▸ TASK DETAILS:
For this listing, the lines between the one holding "Identify the click" and the one holding "Education (1027, 1195)", inclusive, must be set down exactly.

▸ TASK INPUTS:

»»

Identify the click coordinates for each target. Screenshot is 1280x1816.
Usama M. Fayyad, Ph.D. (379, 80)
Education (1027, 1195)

««
»»

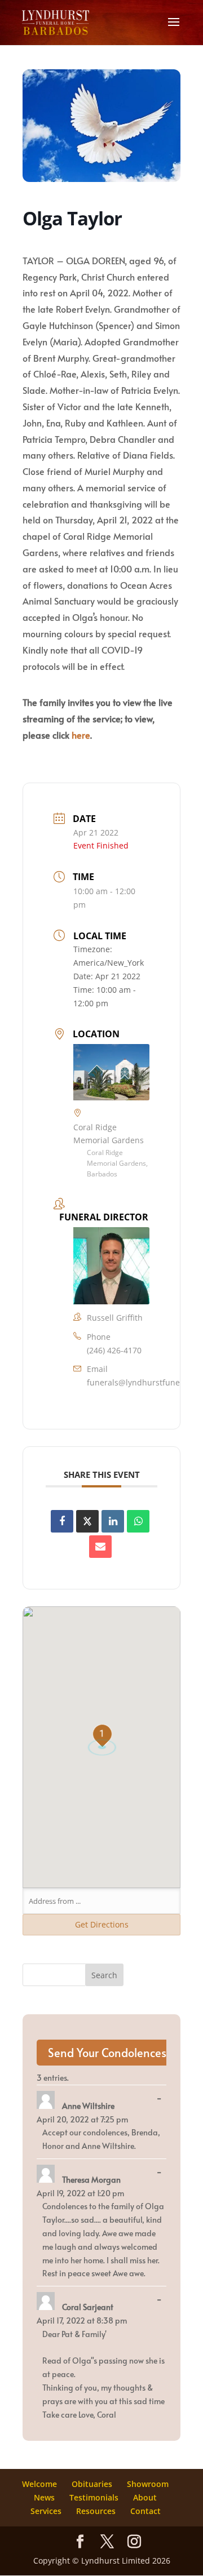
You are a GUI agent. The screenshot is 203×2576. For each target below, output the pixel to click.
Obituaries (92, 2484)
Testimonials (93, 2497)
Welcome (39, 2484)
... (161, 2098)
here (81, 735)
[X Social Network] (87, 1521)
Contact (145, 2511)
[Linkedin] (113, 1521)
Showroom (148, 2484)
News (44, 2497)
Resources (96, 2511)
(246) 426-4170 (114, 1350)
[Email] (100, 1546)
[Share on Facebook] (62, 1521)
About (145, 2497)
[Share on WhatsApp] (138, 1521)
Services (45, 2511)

««
»»

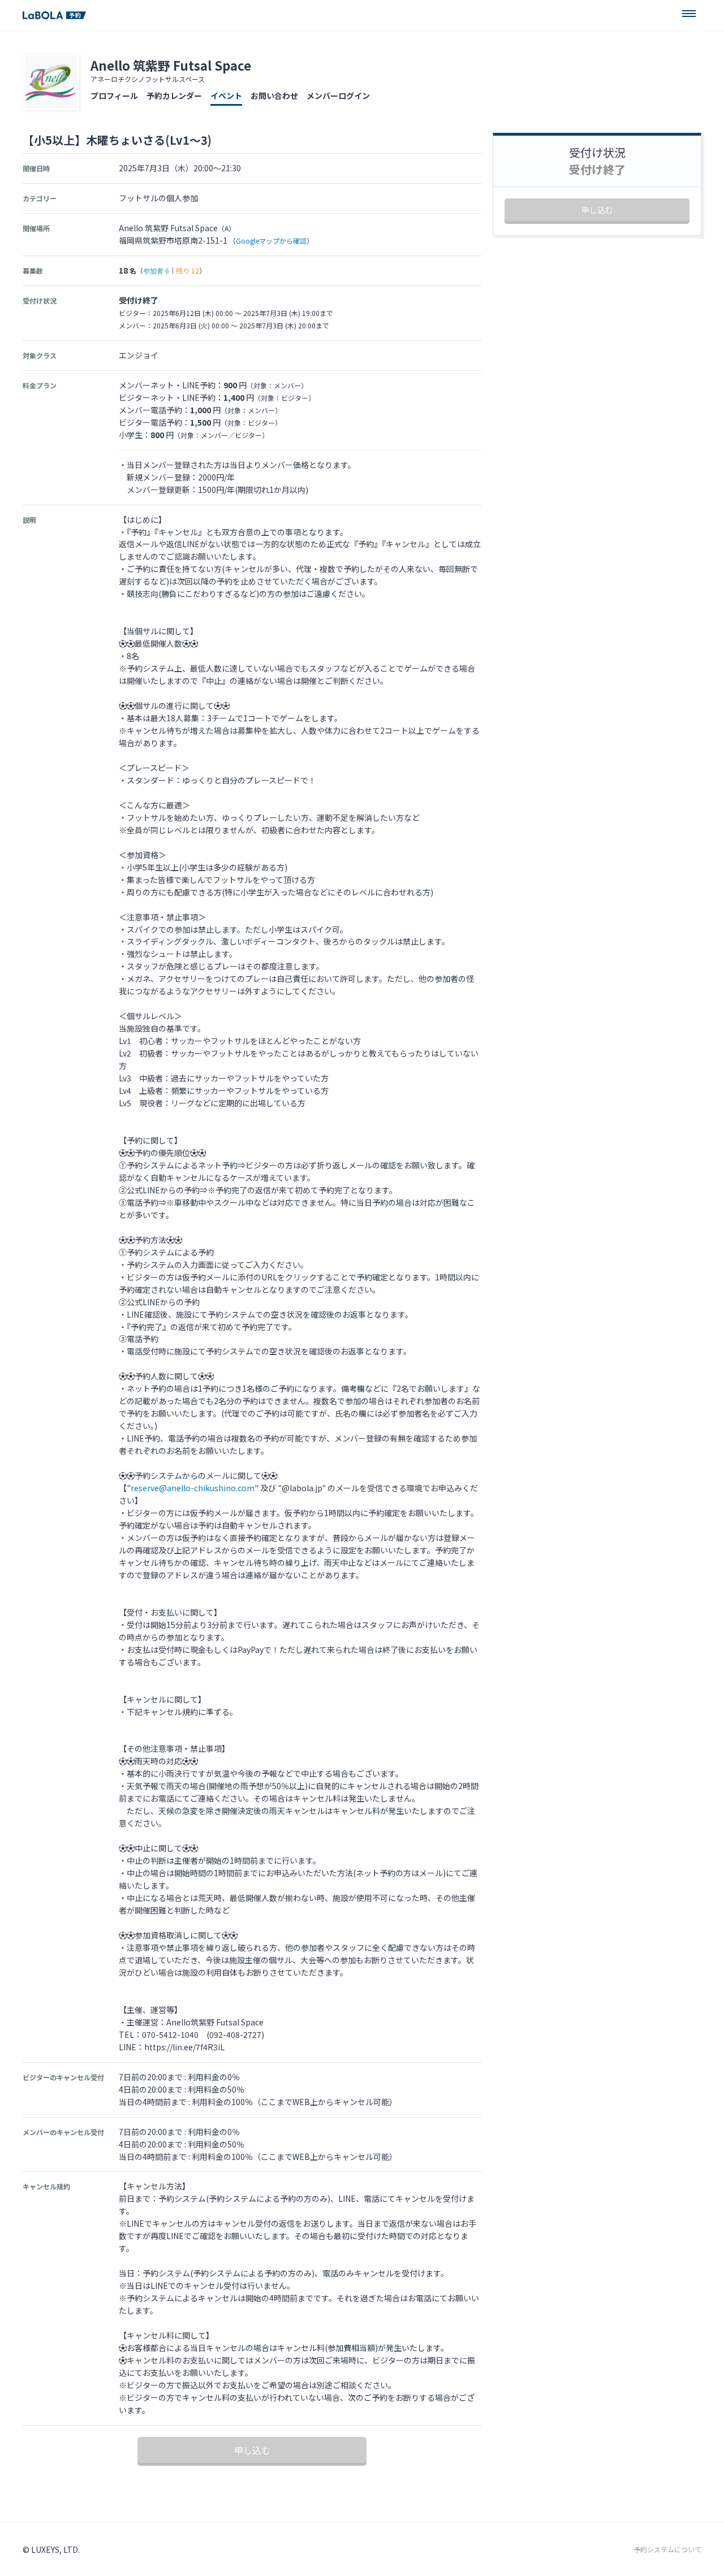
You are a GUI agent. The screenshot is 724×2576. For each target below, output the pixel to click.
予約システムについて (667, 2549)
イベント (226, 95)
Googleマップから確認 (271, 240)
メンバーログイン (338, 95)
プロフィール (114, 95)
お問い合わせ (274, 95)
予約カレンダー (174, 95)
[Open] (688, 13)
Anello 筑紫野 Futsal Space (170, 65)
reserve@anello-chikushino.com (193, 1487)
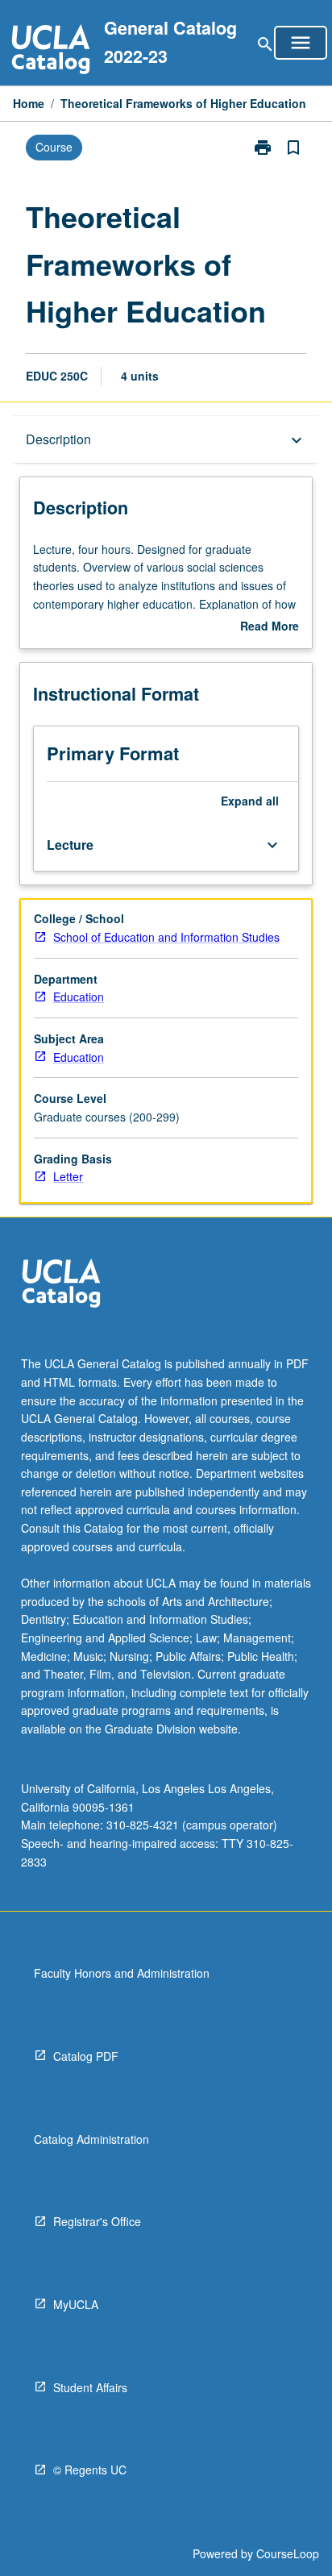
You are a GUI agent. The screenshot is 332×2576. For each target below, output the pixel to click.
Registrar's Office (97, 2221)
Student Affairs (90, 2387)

««

▸ SOLUTION TO THIS TASK:
Identify the click coordinates for each target. Screenshot is 1280x1816.
Usama M. Fayyad, Ph.D. (379, 80)
Education (1027, 1195)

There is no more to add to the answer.